Je voulais simplement mentionner qu’il ne reste qu’environ 35 secondes. Votre intervention doit donc être brève, à moins que le sénateur Loffreda ne demande plus de temps.
Je demande plus de temps, car il y aura probablement plus de questions.
Le consentement est-il accordé, honorables sénateurs?
Je comprends et je suis conscient qu’il est tard. Ma question sera brève et j’essaierai d’obtenir une réponse concise.
J’ai écouté votre discours très attentivement. Je partage évidemment bon nombre des valeurs et des principes que vous avez énoncés, car cette histoire ne concerne pas seulement les familles Mammas et Loffreda, mais aussi la famille Housakos.

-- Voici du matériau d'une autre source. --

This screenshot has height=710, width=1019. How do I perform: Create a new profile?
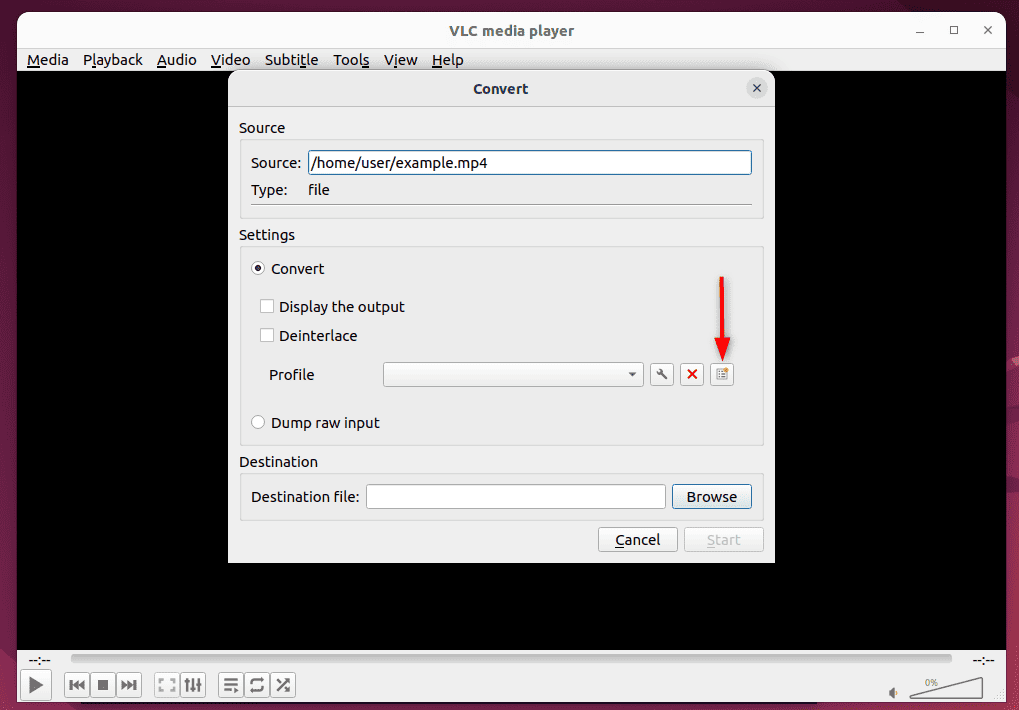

Mes parents sont arrivés dans les années 1950. Nous représentons tous deux des circonscriptions de la région métropolitaine de Montréal qui ont le passé, l’histoire que vous évoquez.
Quand je retourne voir des immigrants qui sont arrivés dans les années 1950 — et malheureusement, beaucoup de ces Canadiens et Québécois nous quittent; ils ont atteint un certain âge —, ils déplorent aujourd’hui que ce ne soit plus le pays dont ils ont hérité, ou celui où ils sont arrivés pleins de promesses et d’espoir, comme vous l’avez dit dans votre discours. L’un après l’autre, ils expriment du ressentiment en disant... vous l’avez entendu; nous avons assisté aux mêmes soirées. Peu importe qu’il s’agisse du père de Peter et Lawrence, de mon père ou de n’importe qui d’autre. Ils disent que lorsqu’ils sont arrivés dans ce grand pays, ils n’ont eu droit à aucun filet de sécurité. Ils n’ont pas eu accès à des soins de santé gratuits. Il n’ont pas eu d’aide sociale. Lorsqu’ils sont arrivés au Quai 21, ils ont dû prouver au gouvernement du Canada, avant même d’arriver au Quai 21, qu’un travail les attendait et qu’ils s’engageaient à travailler dur pour réaliser le rêve canadien.
Bon nombre de ces Canadiens ont maintenant atteint un certain âge. Ils se demandent pourquoi nous permettons à des gens d’obtenir des services pour lesquels ils n’ont rien payé et se disent que lorsqu’ils sont arrivés ici, ils ont construit leur vie à partir de rien et n’ont jamais demandé qu’on leur vienne en aide.
Qu’avez-vous à dire à ce sujet?
Sénateur Housakos, je vous remercie de votre question. Moi aussi, je suis fier de votre famille qui est venue ici et je suis très fier de ce que vous avez accompli. C’est ce que j’entends tout le temps dans votre collectivité et je vous en félicite.
J’ai dit dans mon discours que le système d’immigration du Canada est conçu, ou a été conçu, pour accueillir de nouveaux arrivants qui peuvent contribuer à notre économie et renforcer nos collectivités et notre pays.
Je vous ai fourni la preuve que c’était le cas et que ce devrait être le cas à l’avenir. C’est à nous, les parlementaires, à la Chambre des communes et au Sénat, de nous assurer que le Canada demeure un pays fort, où les nouveaux arrivants sont bien accueillis, où nous les soutenons et où nous choisissons les immigrants qui rendront notre pays plus fort et meilleur.
La sénatrice Simons a déjà cité son Canadien préféré, qui était Leonard Cohen. Je ne peux pas dire les choses aussi bien que Leonard Cohen ou que la sénatrice Simons, mais la citation disait qu’aucun système n’est parfait.
Il y a dans toute chose quelque chose de fêlé
C’est ce qui fait que la lumière peut entrer
Je pense qu’il ne faut pas perdre espoir. Nous devons continuer d’essayer et de travailler fort. C’est à nous, les parlementaires, de veiller à ce que l’on continue. Des histoires comme celles-là continuent de faire du Canada un grand pays. Je vous remercie de votre question.